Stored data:

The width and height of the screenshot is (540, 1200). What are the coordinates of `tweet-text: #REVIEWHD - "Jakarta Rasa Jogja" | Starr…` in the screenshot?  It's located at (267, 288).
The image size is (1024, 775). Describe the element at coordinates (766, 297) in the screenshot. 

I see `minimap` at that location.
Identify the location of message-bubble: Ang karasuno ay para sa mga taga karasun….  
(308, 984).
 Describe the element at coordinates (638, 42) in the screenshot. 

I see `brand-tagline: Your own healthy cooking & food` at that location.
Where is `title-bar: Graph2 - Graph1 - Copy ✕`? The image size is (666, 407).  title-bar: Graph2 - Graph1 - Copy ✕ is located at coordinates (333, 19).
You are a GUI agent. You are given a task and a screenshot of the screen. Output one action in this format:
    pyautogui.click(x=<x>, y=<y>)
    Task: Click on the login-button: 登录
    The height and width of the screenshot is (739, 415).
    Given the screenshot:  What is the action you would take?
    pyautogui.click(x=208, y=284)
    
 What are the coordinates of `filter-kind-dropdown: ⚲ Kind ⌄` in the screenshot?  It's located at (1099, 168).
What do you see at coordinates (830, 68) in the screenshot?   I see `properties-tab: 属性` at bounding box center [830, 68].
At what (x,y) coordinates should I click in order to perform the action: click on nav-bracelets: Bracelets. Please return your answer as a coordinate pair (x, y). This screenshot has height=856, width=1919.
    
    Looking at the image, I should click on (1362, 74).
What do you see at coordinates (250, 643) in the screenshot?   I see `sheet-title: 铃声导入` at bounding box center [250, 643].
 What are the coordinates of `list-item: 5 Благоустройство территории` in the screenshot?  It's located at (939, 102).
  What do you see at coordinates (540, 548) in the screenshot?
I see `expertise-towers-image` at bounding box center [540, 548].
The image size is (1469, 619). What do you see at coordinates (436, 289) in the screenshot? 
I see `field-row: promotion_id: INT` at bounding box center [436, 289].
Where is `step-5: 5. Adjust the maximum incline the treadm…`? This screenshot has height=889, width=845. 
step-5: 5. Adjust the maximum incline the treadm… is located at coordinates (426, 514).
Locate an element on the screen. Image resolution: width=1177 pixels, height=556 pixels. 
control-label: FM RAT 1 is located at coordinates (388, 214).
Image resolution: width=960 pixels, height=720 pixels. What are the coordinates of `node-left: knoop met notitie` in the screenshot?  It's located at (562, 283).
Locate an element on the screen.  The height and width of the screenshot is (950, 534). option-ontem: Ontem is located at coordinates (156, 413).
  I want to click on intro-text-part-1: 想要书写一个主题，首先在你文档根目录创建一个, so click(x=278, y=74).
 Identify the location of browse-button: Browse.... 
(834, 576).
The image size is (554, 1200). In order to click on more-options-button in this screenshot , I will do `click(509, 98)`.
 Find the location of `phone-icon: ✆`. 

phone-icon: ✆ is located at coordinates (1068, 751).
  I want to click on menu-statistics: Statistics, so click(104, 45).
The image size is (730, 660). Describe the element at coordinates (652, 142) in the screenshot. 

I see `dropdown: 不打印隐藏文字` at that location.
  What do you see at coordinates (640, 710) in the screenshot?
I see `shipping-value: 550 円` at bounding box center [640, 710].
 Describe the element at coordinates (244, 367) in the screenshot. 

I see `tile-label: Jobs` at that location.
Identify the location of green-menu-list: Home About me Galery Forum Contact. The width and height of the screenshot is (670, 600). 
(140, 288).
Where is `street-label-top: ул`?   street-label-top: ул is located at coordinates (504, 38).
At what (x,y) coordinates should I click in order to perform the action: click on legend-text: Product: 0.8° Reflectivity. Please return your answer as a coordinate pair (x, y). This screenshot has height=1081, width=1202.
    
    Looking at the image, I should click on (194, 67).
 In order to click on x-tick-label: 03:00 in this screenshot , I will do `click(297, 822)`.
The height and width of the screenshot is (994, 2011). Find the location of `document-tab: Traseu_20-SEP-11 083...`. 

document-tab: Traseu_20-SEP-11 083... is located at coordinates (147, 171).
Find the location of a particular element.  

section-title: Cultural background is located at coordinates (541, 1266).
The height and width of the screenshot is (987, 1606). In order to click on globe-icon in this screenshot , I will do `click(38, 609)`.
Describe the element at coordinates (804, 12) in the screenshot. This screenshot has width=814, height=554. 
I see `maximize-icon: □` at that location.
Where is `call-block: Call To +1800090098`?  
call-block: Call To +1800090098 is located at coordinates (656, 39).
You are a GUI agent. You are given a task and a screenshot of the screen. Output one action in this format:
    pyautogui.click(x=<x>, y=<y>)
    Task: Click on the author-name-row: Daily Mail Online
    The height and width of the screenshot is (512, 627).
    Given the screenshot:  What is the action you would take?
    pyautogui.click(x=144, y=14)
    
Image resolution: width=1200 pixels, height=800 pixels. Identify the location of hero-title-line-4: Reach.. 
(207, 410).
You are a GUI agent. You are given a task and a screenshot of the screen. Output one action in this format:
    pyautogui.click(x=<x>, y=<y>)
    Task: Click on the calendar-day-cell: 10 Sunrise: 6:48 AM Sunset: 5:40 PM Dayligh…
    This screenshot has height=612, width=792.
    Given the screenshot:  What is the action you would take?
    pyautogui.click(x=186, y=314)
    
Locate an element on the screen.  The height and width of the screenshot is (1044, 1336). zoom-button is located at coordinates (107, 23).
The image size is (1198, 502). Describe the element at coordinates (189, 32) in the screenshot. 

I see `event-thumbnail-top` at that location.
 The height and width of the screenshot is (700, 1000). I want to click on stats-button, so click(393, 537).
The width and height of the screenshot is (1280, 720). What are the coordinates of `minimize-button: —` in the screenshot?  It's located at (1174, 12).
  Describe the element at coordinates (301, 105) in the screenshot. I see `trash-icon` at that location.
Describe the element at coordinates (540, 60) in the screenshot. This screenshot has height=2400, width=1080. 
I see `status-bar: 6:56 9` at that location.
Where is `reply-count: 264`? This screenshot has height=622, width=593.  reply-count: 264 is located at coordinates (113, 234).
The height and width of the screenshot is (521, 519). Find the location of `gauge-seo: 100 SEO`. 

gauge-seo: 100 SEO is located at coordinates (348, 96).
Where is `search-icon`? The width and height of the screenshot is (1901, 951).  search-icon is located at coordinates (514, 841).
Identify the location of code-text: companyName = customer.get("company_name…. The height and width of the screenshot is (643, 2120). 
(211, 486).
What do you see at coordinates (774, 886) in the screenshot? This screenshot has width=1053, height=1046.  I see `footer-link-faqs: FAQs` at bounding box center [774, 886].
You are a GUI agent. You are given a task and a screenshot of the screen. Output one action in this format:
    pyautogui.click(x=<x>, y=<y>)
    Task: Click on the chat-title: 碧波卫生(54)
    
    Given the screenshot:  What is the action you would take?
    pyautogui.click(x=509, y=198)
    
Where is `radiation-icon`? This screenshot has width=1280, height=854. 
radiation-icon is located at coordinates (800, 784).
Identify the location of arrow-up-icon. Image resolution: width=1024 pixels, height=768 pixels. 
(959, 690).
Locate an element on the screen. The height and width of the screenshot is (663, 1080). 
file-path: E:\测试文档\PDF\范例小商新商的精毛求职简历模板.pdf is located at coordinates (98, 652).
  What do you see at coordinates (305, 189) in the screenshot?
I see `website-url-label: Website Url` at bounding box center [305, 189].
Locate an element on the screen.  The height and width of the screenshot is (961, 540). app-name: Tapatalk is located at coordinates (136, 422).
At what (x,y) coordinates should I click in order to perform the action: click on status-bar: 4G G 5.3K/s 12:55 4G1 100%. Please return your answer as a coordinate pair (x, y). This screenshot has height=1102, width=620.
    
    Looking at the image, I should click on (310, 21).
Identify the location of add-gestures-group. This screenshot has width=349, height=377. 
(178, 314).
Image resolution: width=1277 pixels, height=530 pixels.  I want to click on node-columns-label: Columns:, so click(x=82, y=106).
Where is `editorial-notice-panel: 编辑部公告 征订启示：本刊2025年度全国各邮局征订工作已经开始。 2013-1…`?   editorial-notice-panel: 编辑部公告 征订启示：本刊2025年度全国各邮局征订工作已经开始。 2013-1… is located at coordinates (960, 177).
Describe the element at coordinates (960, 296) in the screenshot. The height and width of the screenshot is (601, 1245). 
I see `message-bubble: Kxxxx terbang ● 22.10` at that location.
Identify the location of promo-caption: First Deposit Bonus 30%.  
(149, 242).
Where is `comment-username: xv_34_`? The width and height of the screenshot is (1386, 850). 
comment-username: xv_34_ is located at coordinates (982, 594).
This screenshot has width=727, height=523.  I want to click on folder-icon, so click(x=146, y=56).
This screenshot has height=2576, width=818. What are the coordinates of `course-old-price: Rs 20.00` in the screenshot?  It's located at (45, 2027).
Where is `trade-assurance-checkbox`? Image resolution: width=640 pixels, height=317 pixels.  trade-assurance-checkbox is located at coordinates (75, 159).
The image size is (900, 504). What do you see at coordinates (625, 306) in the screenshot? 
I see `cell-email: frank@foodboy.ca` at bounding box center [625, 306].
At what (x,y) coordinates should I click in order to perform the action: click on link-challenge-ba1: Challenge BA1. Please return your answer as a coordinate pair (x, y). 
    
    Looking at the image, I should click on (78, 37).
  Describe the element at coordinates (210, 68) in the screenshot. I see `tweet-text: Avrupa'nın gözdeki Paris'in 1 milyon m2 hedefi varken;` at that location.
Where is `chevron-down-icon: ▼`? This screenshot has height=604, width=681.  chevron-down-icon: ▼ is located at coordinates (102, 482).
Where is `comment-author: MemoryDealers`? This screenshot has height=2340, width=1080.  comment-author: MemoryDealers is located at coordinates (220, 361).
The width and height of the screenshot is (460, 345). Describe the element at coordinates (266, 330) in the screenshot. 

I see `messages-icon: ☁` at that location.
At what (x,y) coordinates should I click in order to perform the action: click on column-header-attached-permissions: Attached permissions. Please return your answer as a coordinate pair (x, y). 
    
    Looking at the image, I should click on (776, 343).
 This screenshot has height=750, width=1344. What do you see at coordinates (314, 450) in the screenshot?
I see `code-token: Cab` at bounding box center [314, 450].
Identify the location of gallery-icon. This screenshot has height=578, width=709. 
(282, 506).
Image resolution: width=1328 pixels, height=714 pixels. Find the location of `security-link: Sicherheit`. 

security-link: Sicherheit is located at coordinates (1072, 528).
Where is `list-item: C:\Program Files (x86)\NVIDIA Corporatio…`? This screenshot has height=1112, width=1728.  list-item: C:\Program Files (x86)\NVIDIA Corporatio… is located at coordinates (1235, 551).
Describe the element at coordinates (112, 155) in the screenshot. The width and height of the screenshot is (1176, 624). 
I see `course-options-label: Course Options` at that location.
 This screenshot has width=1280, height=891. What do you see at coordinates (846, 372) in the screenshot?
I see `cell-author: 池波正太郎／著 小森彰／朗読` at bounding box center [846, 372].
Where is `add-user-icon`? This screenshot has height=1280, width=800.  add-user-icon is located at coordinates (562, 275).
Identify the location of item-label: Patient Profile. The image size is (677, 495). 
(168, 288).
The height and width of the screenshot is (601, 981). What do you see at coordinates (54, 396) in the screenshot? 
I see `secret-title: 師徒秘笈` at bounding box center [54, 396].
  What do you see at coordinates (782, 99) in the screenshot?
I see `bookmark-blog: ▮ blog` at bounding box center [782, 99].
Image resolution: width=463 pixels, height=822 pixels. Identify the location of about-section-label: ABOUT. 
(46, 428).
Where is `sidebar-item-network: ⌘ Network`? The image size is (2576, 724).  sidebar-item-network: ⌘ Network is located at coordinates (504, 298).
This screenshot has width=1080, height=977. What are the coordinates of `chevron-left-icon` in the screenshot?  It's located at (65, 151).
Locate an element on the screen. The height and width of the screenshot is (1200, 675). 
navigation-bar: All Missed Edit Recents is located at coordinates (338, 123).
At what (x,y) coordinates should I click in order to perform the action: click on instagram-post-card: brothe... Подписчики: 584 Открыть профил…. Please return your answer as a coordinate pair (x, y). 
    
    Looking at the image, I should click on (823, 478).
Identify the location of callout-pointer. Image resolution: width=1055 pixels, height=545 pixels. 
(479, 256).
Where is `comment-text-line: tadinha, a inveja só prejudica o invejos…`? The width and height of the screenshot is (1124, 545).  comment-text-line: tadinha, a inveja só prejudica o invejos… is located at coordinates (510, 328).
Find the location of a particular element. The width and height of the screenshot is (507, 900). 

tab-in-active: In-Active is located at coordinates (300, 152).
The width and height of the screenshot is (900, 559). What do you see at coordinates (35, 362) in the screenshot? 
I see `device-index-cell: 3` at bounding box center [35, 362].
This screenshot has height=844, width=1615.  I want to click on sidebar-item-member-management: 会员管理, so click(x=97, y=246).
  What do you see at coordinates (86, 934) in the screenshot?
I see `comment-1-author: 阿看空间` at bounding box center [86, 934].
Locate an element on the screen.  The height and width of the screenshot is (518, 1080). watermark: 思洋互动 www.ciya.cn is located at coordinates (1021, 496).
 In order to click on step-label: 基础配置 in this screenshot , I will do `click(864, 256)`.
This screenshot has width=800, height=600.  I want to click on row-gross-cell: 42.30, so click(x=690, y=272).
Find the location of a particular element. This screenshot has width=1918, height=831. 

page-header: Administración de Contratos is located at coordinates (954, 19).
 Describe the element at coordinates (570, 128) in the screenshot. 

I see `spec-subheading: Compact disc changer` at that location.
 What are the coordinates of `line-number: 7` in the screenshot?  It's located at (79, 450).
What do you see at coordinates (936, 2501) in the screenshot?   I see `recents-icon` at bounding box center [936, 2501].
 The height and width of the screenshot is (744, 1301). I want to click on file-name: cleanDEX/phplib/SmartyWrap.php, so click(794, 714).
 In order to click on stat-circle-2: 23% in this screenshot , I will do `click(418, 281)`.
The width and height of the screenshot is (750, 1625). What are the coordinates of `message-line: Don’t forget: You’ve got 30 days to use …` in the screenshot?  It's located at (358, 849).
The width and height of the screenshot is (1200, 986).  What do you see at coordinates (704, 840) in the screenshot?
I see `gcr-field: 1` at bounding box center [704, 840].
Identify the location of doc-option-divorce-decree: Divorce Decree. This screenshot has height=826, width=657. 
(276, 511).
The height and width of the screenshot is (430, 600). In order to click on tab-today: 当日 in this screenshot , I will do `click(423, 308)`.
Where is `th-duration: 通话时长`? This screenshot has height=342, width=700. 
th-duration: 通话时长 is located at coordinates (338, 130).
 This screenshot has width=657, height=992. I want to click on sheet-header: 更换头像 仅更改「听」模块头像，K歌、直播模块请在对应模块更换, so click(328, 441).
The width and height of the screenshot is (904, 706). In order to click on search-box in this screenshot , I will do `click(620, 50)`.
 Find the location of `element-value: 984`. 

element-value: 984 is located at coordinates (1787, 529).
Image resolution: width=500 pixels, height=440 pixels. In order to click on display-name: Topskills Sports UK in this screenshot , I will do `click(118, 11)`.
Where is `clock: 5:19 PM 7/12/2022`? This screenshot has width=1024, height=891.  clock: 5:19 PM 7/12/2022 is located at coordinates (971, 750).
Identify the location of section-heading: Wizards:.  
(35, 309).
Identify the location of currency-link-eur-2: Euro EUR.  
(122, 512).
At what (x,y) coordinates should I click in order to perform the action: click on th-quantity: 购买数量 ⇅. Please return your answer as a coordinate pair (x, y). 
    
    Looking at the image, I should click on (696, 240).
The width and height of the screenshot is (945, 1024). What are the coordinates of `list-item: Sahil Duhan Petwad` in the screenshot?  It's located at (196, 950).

◆ Exercise description ◆
Reproduce the lines of the stored data word for word, starting with the line that contains "What do you see at coordinates (540, 548)" and continuing through the line that contains "center [436, 289].".

◆ Response area ◆
  What do you see at coordinates (540, 548) in the screenshot?
I see `expertise-towers-image` at bounding box center [540, 548].
The image size is (1469, 619). What do you see at coordinates (436, 289) in the screenshot? 
I see `field-row: promotion_id: INT` at bounding box center [436, 289].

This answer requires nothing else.